Northern Iowa is a tough matchup with a lane-clogging center in 7-footer Jordan Eglseder, interchangeable parts along the perimeter and an in-your-jersey defense that ranked second in nation, allowing just over 54 points per game. Like Kansas, the Panthers are deep, the seventh and eighth guys not much different from the first, nearly everyone able to shoot from 3-point range.
The combination worked in the first round.
Matching UNLV shot for shot, Northern Iowa survived a tense, back-and-forth game, making it to the second round for the first time in 20 years on Ali Farokhmanesh’s 25-foot 3-pointer with 4.9 seconds left.

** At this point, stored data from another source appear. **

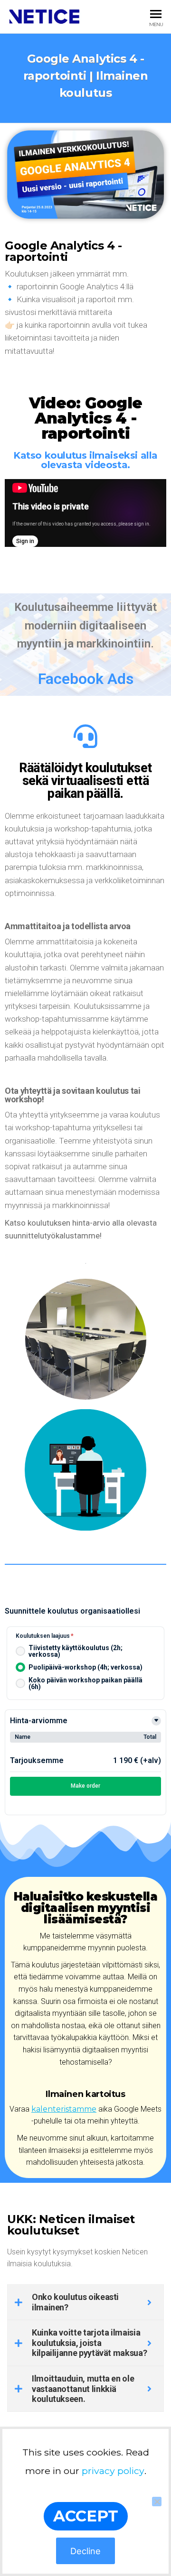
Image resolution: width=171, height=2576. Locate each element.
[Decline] (157, 2501)
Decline (85, 2551)
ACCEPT (85, 2516)
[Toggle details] (156, 1721)
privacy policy (113, 2470)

Now comes a chance at beating No. 1, the potential for a program-defining win.
The Panthers are ready.
“The opportunity that has presented itself for us is certainly an important moment for our program, no question,” Northern Iowa coach Ben Jacobson said. “Not very often do you have the opportunity to play the best team in the country. We’ve got that opportunity tomorrow and it’s a challenge that our guys are excited about.”
History is on their side, too. Well, at least recent history.
The past three Valley teams to win first-round games in the NCAA tournament have gone on to the round of 16: Bradley and Wichita State in 2006, Southern Illinois a year later.
This is a little different.
Kansas has been No. 1 all but four weeks this season, lost just two games with one of the nation’s toughest schedules. The Jayhawks are deep, talented and explosive. If one of the stars, like Collins or Cole Aldrich, are having a bad night, there’s someone—or two or three someones—to pick up the load.
Spurty or not, they’re tough.
“They’re a pretty impressive team,” Northern Iowa forward Adam Koch said. “There are big guys inside, guards outside. They’ve go so much talent. They can do it all. There’s not much weakness in their game.”